▶ **Work to complete**:
Copy all lines holding the word "will" from the entries.

▶ **Exercise material**:
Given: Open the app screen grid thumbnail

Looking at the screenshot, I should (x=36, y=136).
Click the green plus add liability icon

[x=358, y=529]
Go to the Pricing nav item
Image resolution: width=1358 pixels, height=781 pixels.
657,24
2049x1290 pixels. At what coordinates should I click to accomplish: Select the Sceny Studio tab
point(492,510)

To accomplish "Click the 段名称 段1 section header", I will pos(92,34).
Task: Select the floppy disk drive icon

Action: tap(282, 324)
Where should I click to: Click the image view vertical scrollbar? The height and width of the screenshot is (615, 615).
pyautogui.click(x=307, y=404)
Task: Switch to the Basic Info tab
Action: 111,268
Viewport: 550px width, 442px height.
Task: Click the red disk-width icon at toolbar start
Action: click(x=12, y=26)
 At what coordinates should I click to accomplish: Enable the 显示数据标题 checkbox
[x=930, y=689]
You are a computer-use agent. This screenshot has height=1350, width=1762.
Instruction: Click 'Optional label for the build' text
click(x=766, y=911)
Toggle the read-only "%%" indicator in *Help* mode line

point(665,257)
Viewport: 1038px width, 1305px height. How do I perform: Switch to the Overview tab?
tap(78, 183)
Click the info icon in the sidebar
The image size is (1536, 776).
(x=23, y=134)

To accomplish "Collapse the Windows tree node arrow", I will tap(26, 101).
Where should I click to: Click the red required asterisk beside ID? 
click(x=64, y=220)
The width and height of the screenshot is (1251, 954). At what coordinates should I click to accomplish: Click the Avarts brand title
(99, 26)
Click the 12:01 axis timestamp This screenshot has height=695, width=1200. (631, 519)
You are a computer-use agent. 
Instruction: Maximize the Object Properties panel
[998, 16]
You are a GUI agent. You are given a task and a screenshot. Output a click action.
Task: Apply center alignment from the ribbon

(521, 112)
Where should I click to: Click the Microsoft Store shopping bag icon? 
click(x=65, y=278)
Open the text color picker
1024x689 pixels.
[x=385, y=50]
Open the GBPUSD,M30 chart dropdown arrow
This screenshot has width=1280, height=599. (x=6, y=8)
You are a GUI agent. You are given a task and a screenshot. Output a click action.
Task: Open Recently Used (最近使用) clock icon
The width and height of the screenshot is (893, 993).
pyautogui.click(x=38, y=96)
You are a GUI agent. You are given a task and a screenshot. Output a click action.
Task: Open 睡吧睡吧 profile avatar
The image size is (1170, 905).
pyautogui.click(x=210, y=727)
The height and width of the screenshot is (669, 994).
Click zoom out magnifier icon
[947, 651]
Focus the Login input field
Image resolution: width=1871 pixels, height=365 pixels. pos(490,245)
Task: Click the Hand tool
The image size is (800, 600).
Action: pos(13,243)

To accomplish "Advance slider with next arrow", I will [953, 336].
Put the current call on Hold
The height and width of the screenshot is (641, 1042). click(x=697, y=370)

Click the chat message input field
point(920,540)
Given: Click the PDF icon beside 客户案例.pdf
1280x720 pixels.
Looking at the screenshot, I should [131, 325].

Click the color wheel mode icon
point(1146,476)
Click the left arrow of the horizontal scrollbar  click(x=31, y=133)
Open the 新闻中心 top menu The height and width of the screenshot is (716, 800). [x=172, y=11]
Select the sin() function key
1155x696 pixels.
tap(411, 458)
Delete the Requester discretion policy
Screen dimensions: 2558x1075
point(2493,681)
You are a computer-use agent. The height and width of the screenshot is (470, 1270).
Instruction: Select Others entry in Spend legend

▶ **Solution**:
To accomplish "Click the 段名称 段1 section header", I will pos(92,34).
To accomplish "Collapse the Windows tree node arrow", I will tap(26, 101).
To accomplish "Advance slider with next arrow", I will [953, 336].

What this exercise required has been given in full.